**EXCERPTED PASSAGE:**
---*---

The Jouissance of Transgression: Lacan and Crime
Benjamin N. Cardozo School of Law, Yeshiva University
Sunday-Monday, March 10-11, 2002
The event will be held at Benjamin N. Cardozo School of Law
55 Fifth Avenue (at 12th St), NYC
We live in a time when new forms of violence are emerging. The September 11th attack on the United States revealed an unrecognized willingness of terrorists to sacrifice their own lives in order to hurt their "enemies." In the last decade, national conflicts around the globe have resulted in the most brutal forms of torture against civilian populations. In our daily lives, we increasingly hear of brutal crimes committed by young
children and teenagers and between parents and children. The most shocking observation is that many people do not even attempt to give an excuse for why they commit crime, other than for the pure joy of it.
In the mid-twentieth century, French psychoanalyst Jacques Lacan developed a startlingly novel school of psychoanalysis by integrating Freudian theory within the context of the Continental speculative philosophical tradition. Lacan suggests that there is a particular jouissance experienced in crime. Participants at this unique conference will ask how the logic of jouissance can explain violence against oneself and others. Leading scholars from many disciplines, including law, philosophy, literary and critical theory, and anthropology, as well as practicing
psychoanalytic clinicians will consider the interrelationship between jouissance, crime, and law.
Psychoanalysis claims that certain primal prohibitions form the basis of the moral law that governs not only social norms but also a subject's inner self. What is the link between these external and internal norms? Paradoxically, the law that society imposes onto the subject does not necessarily limit the subject's behavior-sometimes the subject commits the crime precisely to escape the pressure and feelings of guilt that arise
from his or her inner prohibitions. Crime and guilt are revealed as the founding conditions of law. Can psychoanalysis illuminate the subject's relation to legal punishment? And do lawyers need to know about psychoanalysis in order to better perform their jobs?

---*---

**DATA SHOWN:**
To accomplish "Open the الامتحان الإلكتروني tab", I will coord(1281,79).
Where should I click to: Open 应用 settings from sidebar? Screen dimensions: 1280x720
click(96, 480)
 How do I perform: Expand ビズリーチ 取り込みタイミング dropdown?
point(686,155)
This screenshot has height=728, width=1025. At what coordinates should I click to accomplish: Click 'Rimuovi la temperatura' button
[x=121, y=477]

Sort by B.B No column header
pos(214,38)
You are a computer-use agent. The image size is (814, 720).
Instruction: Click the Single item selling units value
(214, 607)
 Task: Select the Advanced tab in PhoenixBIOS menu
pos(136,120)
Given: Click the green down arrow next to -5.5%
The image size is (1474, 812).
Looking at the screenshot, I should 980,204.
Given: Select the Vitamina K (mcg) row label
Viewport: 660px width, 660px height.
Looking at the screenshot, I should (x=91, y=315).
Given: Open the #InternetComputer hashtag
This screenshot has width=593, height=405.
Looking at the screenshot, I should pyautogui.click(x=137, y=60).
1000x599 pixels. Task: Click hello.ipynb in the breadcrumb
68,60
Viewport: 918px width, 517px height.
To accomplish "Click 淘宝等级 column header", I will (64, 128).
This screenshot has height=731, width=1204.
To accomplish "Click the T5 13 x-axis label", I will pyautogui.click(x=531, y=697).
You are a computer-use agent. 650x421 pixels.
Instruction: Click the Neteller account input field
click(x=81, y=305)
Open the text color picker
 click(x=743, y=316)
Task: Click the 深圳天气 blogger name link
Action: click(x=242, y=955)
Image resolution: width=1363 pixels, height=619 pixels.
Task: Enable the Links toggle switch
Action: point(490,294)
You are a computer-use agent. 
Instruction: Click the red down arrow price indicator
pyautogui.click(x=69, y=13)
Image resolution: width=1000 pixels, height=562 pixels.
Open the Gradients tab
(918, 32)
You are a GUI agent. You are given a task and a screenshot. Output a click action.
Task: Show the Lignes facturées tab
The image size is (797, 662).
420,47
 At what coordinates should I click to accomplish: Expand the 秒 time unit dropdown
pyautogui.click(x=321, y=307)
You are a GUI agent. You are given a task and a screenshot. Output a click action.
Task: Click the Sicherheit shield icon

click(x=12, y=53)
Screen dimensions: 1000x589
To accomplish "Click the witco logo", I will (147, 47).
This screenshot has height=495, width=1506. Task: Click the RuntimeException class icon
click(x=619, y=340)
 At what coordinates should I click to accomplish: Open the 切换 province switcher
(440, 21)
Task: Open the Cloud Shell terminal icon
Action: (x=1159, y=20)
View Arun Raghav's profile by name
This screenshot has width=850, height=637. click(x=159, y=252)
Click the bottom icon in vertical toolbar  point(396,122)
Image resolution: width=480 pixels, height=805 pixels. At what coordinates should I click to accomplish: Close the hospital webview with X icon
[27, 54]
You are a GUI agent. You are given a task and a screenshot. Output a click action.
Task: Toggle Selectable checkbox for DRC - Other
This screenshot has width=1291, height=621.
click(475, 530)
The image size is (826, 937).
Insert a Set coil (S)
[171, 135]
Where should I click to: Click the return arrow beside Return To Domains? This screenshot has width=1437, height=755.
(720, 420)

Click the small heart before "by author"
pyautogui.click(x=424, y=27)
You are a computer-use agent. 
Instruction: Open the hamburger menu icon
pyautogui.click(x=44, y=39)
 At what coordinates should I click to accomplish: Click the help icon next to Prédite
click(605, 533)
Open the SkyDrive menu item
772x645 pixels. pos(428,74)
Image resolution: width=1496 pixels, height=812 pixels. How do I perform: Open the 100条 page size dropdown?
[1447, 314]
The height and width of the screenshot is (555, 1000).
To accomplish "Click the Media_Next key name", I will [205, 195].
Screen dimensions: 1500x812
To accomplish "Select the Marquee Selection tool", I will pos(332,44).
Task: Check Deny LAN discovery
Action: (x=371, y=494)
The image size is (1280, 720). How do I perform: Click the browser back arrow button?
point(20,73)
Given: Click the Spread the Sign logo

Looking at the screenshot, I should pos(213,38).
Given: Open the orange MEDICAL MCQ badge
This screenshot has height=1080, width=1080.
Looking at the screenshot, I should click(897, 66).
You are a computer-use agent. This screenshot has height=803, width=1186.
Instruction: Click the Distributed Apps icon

---*---

**REQUIRED WORK:**
1: Using the conference announcement, say whether each statement agrees with it. Answer yes or no for each, and quote the words that decide it.
(a) The conference runs over two days in March 2002.
(b) Lacan developed his school of psychoanalysis in the early nineteenth century.
(c) Practicing psychoanalytic clinicians are among those who will take part.
2: Answer these questions from the conference announcement:
(a) At what street address will the event be held?
(b) What nationality does the announcement give Jacques Lacan?
(c) According to psychoanalysis, what forms the basis of the moral law?
3: Quote the conference announcement word for word, starting with "Psychoanalysis claims that" and going on through "perform their jobs?".

**RESPONSES FOR EACH TASK:**
1:
(a) Yes: "Sunday-Monday, March 10-11, 2002"
(b) No: "In the mid-twentieth century, French psychoanalyst Jacques Lacan developed a startlingly novel school of psychoanalysis"
(c) Yes: "as well as practicing psychoanalytic clinicians will consider the interrelationship between jouissance, crime, and law"

2:
(a) 55 Fifth Avenue (at 12th St), NYC
(b) French
(c) Certain primal prohibitions

3:
Psychoanalysis claims that certain primal prohibitions form the basis of the moral law that governs not only social norms but also a subject's inner self. What is the link between these external and internal norms? Paradoxically, the law that society imposes onto the subject does not necessarily limit the subject's behavior-sometimes the subject commits the crime precisely to escape the pressure and feelings of guilt that arise
from his or her inner prohibitions. Crime and guilt are revealed as the founding conditions of law. Can psychoanalysis illuminate the subject's relation to legal punishment? And do lawyers need to know about psychoanalysis in order to better perform their jobs?